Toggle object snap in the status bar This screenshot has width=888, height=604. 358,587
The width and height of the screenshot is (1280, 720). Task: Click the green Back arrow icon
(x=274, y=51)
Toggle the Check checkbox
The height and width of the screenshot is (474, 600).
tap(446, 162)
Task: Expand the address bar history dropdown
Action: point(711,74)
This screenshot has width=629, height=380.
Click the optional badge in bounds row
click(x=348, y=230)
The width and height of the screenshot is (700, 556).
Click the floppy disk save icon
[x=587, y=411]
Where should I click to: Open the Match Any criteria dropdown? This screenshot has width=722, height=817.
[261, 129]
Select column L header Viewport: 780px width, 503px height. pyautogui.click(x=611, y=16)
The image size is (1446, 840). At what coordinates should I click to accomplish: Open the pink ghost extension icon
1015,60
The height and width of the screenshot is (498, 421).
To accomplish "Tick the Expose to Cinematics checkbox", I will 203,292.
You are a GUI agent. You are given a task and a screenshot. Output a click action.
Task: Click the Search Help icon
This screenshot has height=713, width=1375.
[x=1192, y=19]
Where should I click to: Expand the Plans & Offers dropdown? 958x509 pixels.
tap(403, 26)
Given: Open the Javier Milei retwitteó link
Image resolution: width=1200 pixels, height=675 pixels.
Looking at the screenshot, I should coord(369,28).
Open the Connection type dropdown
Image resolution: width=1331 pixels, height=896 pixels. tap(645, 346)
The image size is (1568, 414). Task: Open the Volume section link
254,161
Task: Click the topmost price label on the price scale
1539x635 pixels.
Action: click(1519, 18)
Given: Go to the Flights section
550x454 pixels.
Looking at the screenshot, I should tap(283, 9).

• • •

▶ **Task directions**
Gather every line from the listing above in which the word "checkbox" appears.

▶ **Your response**
Toggle the Check checkbox
To accomplish "Tick the Expose to Cinematics checkbox", I will 203,292.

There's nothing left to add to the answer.